2012年05月28日

青い炎を灯せ84

 明江は清涼殿にもどると横になった。信楽で行基になった天皇に会ったことを思い出した。いつになく元気な顔、そして、飛び火野で人たちの顔に重なった。大きな仏様を作ってみんなに拝んでもらいたい。都にいる者に限らず、みんなが仏にふれる機会があればいいと思った。今度天皇に会ったら国分寺を提案してみようと思った。
 安心して眠ったはずなのに、夢の中には大津の皇子が現れた。
「寺だ? 仏だ? 笑わせるな。そんなもので、国が守れると思うなよ。一日の半分以上は夜なのだ。闇なのだ。は~はっはっは~」
 明江はその恐ろしい顔をにらみ続けた。やがて、怒りにゆがんだ顔はゆるまり別の顔になっていく。そしてなんと長屋王にかわった。ゆったりと微笑んでいる。
「長屋王なの? 大津の皇子じゃないの?」
 明江が叫ぶと長屋王の顔から微笑みが消えた。能面のような無表情で見下ろしている。こうして見ると長屋王は大津の皇子に似ていると改めて思った。血筋で言えば当然で、長屋王は大津の皇子の甥にあたる。天武天皇の血を引いているのだ。
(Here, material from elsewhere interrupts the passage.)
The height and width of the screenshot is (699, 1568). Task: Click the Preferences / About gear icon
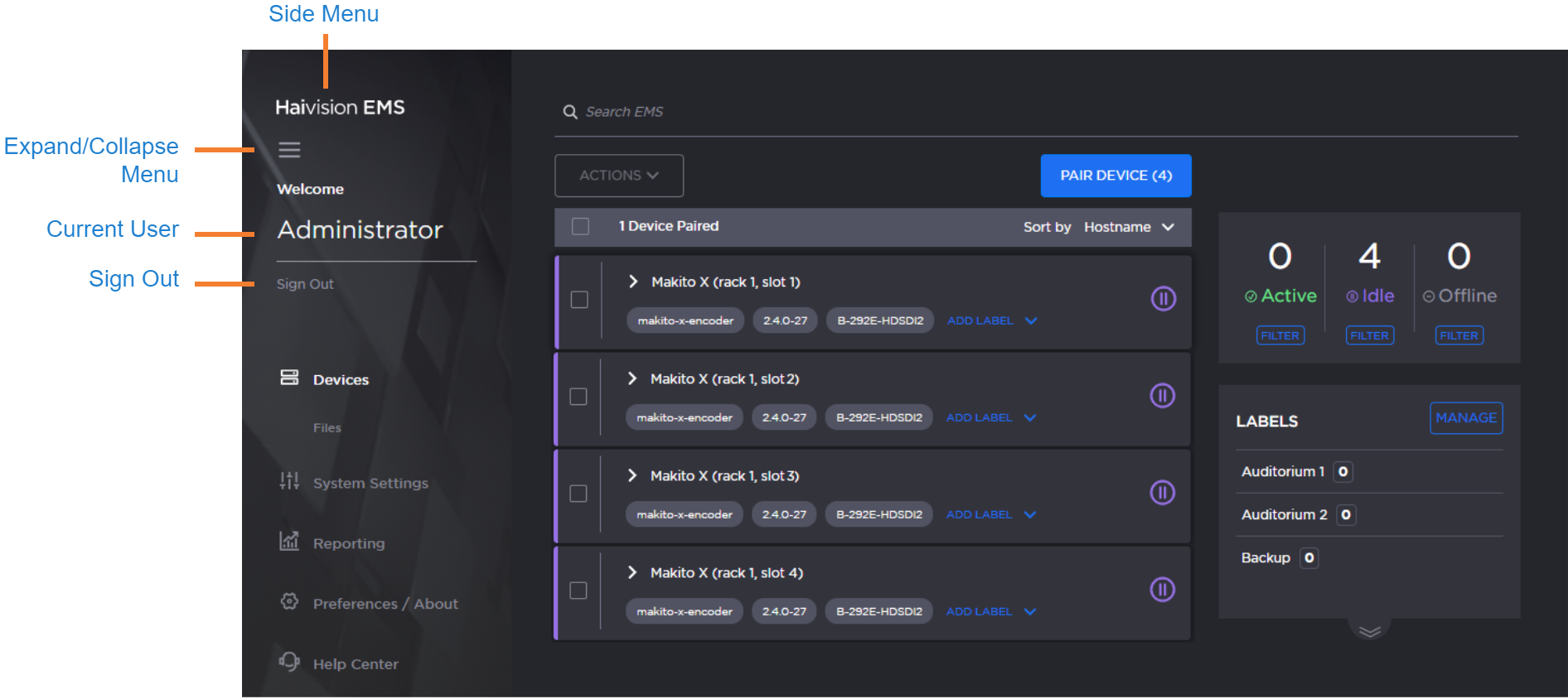click(x=289, y=602)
そう思うと、長屋王の無表情が急に気味悪く見えてきた。
「長屋王。あなたはほんとに国のことだけを思っているの?」
 明江のしぼりだすような声に答えるかわりに、長屋王の姿がゆっくりと消えていった。
 明江は目をさますと、体中汗をかいていた。

 朝になり、着がえをすませると長屋王の邸に向かった。信楽に遷都したとはいえ、長屋王や宇合たち重臣は信楽と平城京を行き来していた。かなりの確率で会えるのだ。
 運良く? 長屋王は邸にいた。
「これは皇后様。信楽へでかけられたと聞きました」
 長屋王は深く頭を下げた。そんな態度さえも、今の明江にはなんだか空々しく見えた。